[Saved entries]
========================================================================
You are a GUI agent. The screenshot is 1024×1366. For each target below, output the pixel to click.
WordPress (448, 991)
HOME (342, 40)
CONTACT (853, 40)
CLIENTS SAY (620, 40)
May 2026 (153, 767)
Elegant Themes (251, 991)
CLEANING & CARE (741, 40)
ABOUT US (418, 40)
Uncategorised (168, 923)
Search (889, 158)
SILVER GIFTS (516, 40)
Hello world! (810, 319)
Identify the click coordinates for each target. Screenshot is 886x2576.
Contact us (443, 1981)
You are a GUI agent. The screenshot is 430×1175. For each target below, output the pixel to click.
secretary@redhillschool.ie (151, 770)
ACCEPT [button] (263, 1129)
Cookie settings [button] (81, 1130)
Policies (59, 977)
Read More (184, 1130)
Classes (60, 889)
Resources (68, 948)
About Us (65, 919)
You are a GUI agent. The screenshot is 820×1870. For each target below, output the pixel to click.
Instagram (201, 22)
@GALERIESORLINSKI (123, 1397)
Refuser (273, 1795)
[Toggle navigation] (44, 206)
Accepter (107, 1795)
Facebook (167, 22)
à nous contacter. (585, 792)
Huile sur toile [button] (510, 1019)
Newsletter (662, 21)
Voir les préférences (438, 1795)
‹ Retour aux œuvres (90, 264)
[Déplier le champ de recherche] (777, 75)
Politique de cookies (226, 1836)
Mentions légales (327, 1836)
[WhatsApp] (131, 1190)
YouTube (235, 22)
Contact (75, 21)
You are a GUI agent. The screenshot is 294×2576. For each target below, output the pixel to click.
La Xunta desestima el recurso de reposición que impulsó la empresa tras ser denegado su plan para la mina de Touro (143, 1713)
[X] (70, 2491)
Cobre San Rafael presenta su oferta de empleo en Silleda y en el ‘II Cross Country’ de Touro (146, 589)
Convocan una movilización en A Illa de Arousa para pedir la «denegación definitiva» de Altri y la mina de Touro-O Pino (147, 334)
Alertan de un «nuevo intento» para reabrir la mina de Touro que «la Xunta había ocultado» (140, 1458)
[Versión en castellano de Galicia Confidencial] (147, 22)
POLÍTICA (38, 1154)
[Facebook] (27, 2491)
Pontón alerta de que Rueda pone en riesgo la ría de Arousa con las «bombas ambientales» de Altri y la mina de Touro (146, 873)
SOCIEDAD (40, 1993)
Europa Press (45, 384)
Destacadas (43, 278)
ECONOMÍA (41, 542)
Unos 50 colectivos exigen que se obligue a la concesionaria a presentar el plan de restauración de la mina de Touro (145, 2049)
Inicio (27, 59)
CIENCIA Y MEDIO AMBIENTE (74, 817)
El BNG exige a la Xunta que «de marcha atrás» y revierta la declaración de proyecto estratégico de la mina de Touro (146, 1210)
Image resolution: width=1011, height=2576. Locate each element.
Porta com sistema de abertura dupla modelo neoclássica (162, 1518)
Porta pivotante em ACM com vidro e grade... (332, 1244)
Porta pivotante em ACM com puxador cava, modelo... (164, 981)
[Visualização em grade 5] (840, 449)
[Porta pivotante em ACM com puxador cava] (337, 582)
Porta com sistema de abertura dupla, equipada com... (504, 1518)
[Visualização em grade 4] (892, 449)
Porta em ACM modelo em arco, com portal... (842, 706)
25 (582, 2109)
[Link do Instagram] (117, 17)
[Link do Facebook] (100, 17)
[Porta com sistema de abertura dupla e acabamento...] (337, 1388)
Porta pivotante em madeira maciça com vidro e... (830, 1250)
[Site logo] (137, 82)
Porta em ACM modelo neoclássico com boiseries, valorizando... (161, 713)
========================================================================
* Problem
Repeat the line containing "Unos 50 colectivos" and all subsequent lines through the final line of the data, exactly and with no others.

* Solved exercise
Unos 50 colectivos exigen que se obligue a la concesionaria a presentar el plan de restauración de la mina de Touro (145, 2049)
Inicio (27, 59)
CIENCIA Y MEDIO AMBIENTE (74, 817)
El BNG exige a la Xunta que «de marcha atrás» y revierta la declaración de proyecto estratégico de la mina de Touro (146, 1210)
Image resolution: width=1011, height=2576. Locate each element.
Porta com sistema de abertura dupla modelo neoclássica (162, 1518)
Porta pivotante em ACM com vidro e grade... (332, 1244)
Porta pivotante em ACM com puxador cava, modelo... (164, 981)
[Visualização em grade 5] (840, 449)
[Porta pivotante em ACM com puxador cava] (337, 582)
Porta com sistema de abertura dupla, equipada com... (504, 1518)
[Visualização em grade 4] (892, 449)
Porta em ACM modelo em arco, com portal... (842, 706)
25 (582, 2109)
[Link do Instagram] (117, 17)
[Link do Facebook] (100, 17)
[Porta com sistema de abertura dupla e acabamento...] (337, 1388)
Porta pivotante em madeira maciça com vidro e... (830, 1250)
[Site logo] (137, 82)
Porta em ACM modelo neoclássico com boiseries, valorizando... (161, 713)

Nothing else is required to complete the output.